I have experienced a variant detection issue with confusion. The png file attached is the result of exact same NextSeq experiment but the read extraction range is different.
NextSeq2_point.bam: bam is composed of the reads which cover chr16: 89100686 position only.
NextSeq2_region.bam: bam is composed of the reads which cover the region of chr16: 89100686 +-100bp.

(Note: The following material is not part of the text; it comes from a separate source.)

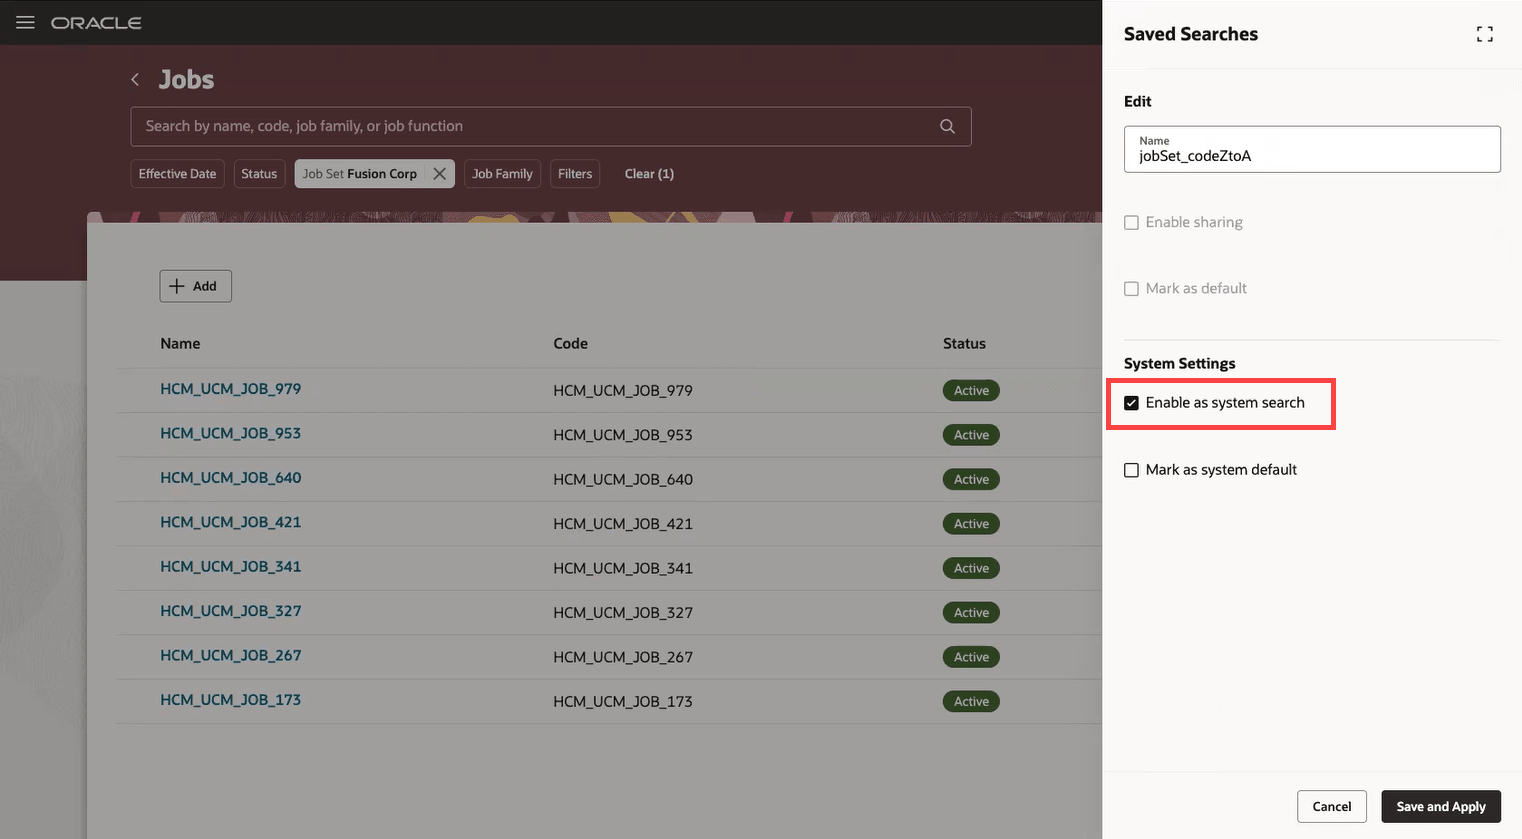Trigger search with the magnifier icon
Screen dimensions: 1522x839
point(946,126)
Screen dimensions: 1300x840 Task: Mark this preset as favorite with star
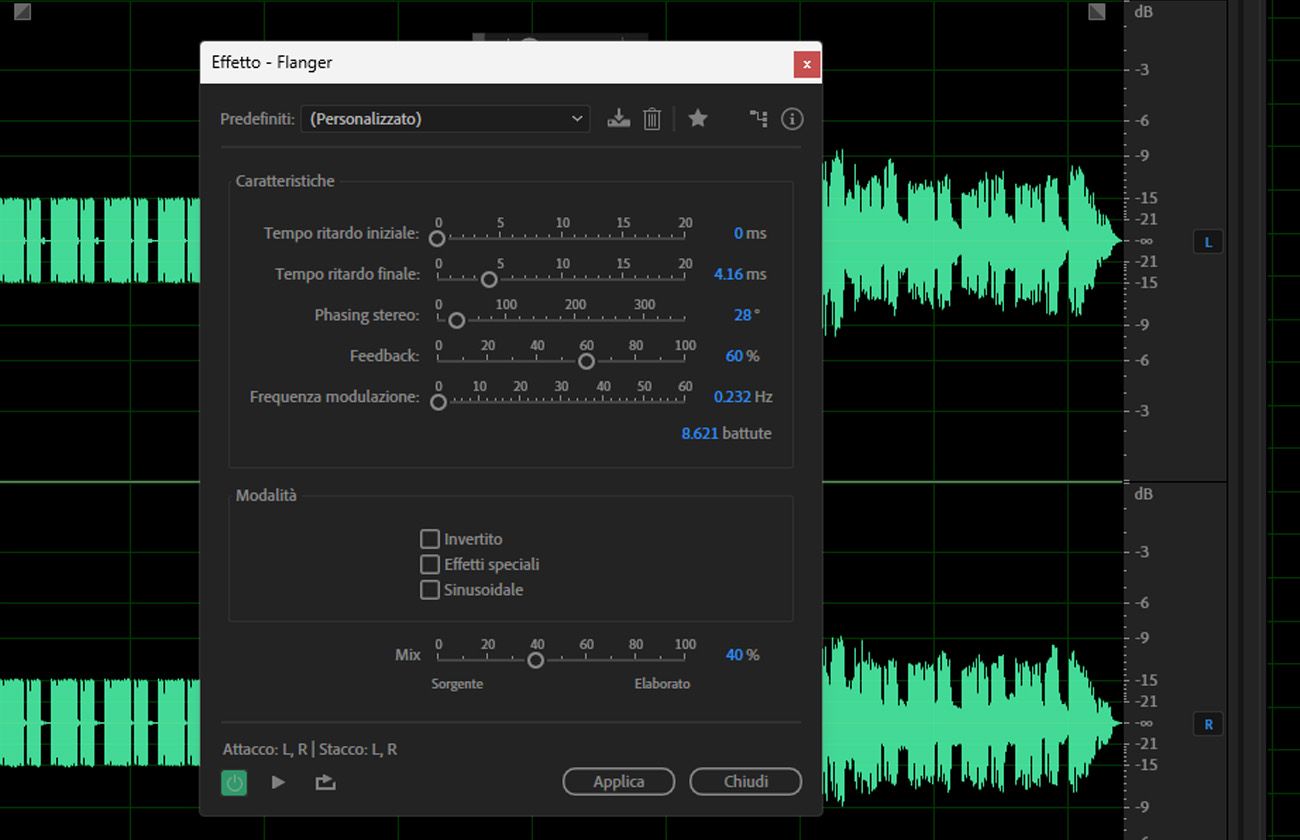(x=697, y=118)
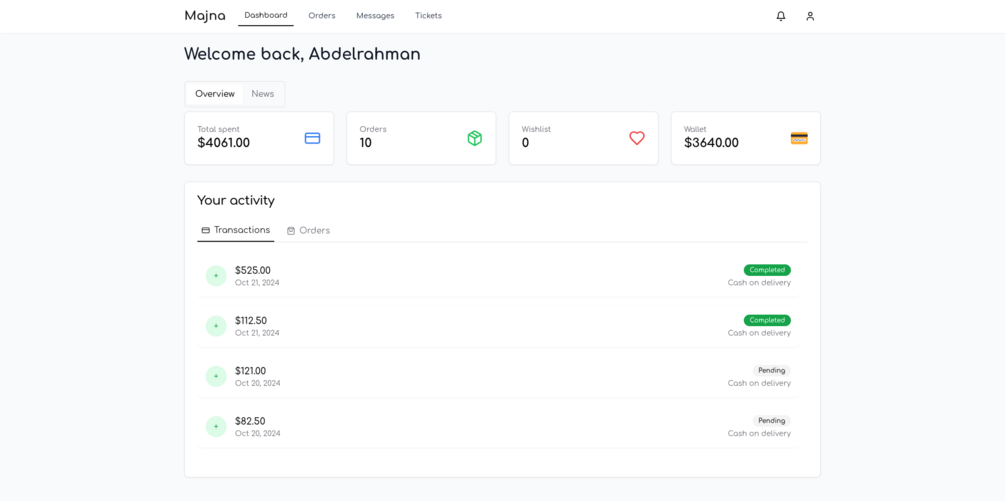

On position chr16:89100686, I presume T>C should be detected, but HaplotypeCaller failed to detect the variant with NextSeq2_region.bam.
NextSeq2_point.vcf:
chr16 89100686 . T C,<NON_REF> 7397.77 . DP=199;ExcessHet=3.0103;MLEAC=2,0;MLEAF=1.00,0.00;RAW_MQ=716400.00 GT:AD:DP:GQ:PL:SB 1/1:0,199,0:199:99:7426,599,0,7426,599,7426:0,0,155,44
NextSeq2_region.vcf:
chr16 89100686 . T <NON_REF> . . . GT:AD:DP:GQ:PL 0/0:0,199:199:0:0,0,0
What causes the difference and why?
--- GATK Version (Docker latest)
Using GATK wrapper script /gatk/build/install/gatk/bin/gatk
Running:
/gatk/build/install/gatk/bin/gatk HaplotypeCaller --version
Version:4.0.1.2
---
--- Command used
gatk HaplotypeCaller -I /temp/NextSeq2_region.bam -O /temp/NextSeq2_region.vcf -R /temp/genome.fa -L /temp/only16.bed --debug true --output-mode EMIT_ALL_SITES --all-site-pls true --dont-trim-active-regions true --emit-ref-confidence BP_RESOLUTION
---
--- Genome Version: hg38
--- bed
chr16 89100681 89101347 NM_174917.4_cds_2_0_chr16_89100682_f 0 +
If you need the bams and vcfs, I can post them here.